Arrêt de la Cour (quatrième chambre) du 16 novembre 1983. – Thyssen AG contre Commission des Communautés européennes. – CECA – Dépassement de quotas – Amendes. – Affaire 188/82.

Par un arrêt rendu en 1982 dans l’affaire 188/82, la Cour de justice des Communautés européennes s’est prononcée sur les justifications qu’une entreprise peut invoquer après avoir enfreint un régime de quotas de production d’acier. En l’espèce, une société sidérurgique avait dépassé le quota qui lui avait été attribué pour le premier trimestre de 1981. Ce dépassement visait à honorer une commande destinée à une entreprise tierce, dont la continuité de la production était menacée. La société requérante mettait en avant le fait que, pour le trimestre précédent, la Commission lui avait communiqué son quota de production rectifié avec un retard tel qu’il lui avait été matériellement impossible d’utiliser la totalité de la marge de production à laquelle elle avait droit.

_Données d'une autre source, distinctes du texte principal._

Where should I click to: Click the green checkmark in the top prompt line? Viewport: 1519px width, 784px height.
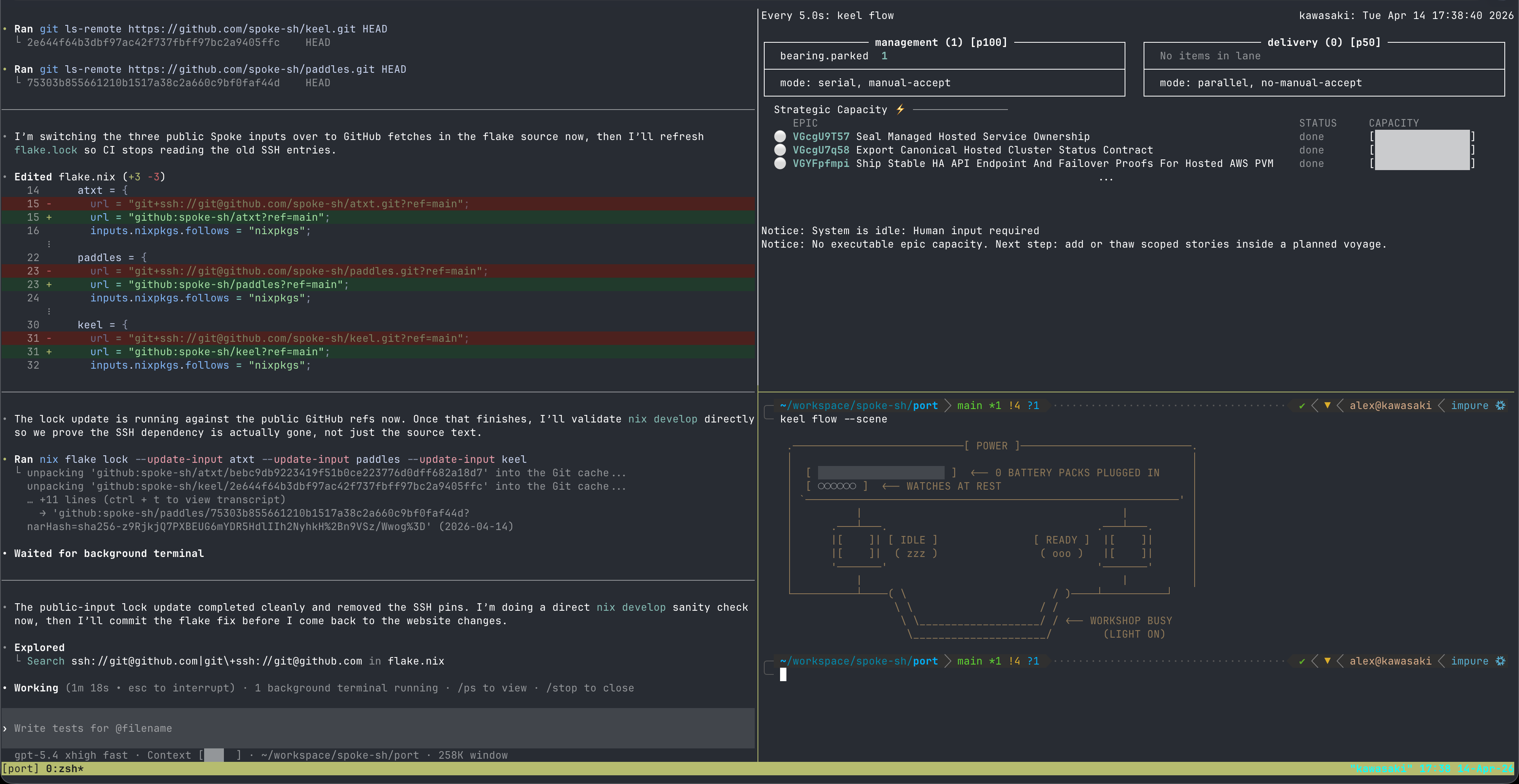click(x=1302, y=405)
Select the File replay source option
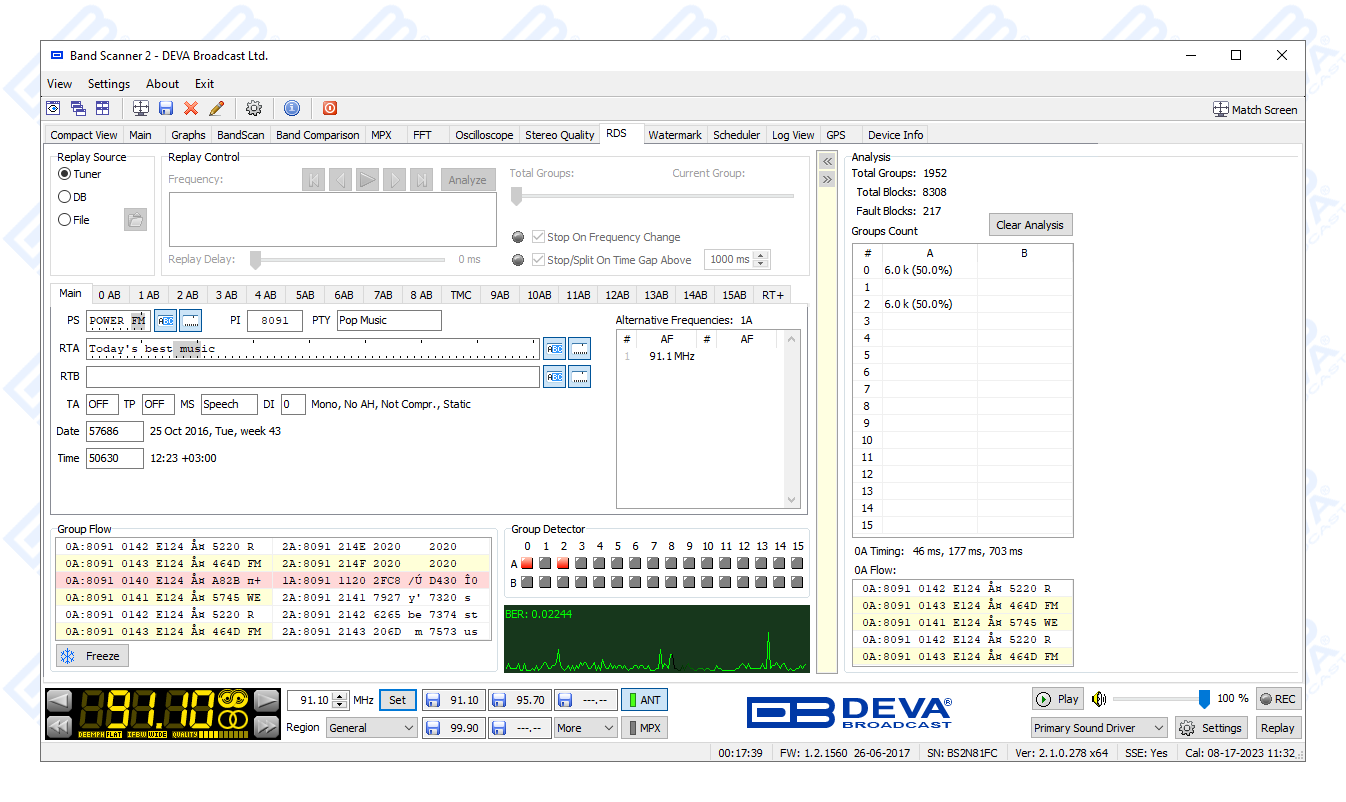 [65, 220]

Saisie par l’entreprise d’un recours en annulation de la décision de la Commission lui infligeant une amende, la Cour de justice a été amenée à répondre à une double interrogation. D’une part, le comportement fautif d’une institution communautaire ou l’état de nécessité d’un tiers peuvent-ils justifier la violation par une entreprise des obligations qui lui incombent en vertu du droit communautaire ? D’autre part, dans quelle mesure de telles circonstances peuvent-elles influencer la détermination du montant de la sanction pécuniaire infligée ? À cette question, la Cour a apporté une réponse nuancée. Elle a d’abord fermement écarté toute justification de la violation du droit communautaire, affirmant qu’une faute de l’administration ne saurait légitimer un tel manquement. Cependant, elle a ensuite jugé que les circonstances particulières de l’affaire, et notamment le retard initial de la Commission, constituaient une situation exceptionnelle justifiant une réduction substantielle de l’amende, qu’elle a fixée à un montant symbolique. La solution retenue par la Cour distingue ainsi nettement l’appréciation de la légalité du comportement de l’entreprise et la modulation de la sanction. Il convient donc d’examiner le refus de principe d’admettre des faits justificatifs à la violation du droit communautaire (I), avant d’analyser la prise en compte des circonstances de l’espèce dans la fixation de la sanction (II).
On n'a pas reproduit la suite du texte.